Repeat the items between the lines holding "button in photo" and "Action: click(x=417, y=329)", inclusive, replacing "coordinates" with "location" and changing nothing else.

• Material supplied
— Start —

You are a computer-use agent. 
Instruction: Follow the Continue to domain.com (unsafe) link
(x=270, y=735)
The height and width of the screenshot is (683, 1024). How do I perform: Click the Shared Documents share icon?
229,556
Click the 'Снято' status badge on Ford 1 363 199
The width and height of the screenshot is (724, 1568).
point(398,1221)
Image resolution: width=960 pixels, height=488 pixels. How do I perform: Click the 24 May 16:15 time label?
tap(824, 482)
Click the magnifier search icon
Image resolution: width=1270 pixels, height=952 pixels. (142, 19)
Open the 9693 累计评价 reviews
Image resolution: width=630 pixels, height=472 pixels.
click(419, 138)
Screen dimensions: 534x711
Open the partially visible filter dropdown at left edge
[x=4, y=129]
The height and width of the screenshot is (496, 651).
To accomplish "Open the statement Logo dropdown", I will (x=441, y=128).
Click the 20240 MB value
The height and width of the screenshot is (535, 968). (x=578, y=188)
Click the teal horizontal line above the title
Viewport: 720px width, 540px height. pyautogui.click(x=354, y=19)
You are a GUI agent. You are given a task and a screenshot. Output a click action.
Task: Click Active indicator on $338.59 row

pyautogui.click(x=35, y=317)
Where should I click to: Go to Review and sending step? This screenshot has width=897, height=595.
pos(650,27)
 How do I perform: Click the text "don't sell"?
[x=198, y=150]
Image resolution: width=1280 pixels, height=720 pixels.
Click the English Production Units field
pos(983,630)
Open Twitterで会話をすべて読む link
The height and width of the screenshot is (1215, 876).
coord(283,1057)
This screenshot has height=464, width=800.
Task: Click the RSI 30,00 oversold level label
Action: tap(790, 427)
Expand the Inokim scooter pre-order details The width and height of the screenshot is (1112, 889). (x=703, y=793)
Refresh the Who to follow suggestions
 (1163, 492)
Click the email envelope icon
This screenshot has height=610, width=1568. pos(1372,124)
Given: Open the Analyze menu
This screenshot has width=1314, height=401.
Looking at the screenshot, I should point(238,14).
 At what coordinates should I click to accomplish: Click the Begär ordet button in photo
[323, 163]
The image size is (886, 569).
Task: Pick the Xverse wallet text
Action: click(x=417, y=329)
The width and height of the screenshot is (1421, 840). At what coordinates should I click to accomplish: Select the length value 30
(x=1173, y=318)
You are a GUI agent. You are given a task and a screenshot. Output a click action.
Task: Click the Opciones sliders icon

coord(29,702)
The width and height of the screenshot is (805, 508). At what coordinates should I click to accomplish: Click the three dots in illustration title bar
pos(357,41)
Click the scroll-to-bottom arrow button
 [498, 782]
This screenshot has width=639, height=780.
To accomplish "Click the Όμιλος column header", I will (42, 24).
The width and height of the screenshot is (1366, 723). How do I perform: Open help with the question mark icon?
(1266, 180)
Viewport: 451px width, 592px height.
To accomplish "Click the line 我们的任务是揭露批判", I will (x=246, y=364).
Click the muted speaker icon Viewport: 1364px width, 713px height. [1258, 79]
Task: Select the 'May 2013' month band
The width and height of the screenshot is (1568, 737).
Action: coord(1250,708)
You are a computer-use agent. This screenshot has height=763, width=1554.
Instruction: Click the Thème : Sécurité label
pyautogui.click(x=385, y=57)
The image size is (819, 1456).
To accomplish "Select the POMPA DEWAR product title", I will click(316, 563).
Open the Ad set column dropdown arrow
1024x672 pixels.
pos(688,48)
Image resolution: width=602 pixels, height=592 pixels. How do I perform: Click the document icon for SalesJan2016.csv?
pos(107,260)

— End —

• Finished task
 At what location should I click to accomplish: Click the Begär ordet button in photo
[323, 163]
The image size is (886, 569).
Task: Pick the Xverse wallet text
Action: click(x=417, y=329)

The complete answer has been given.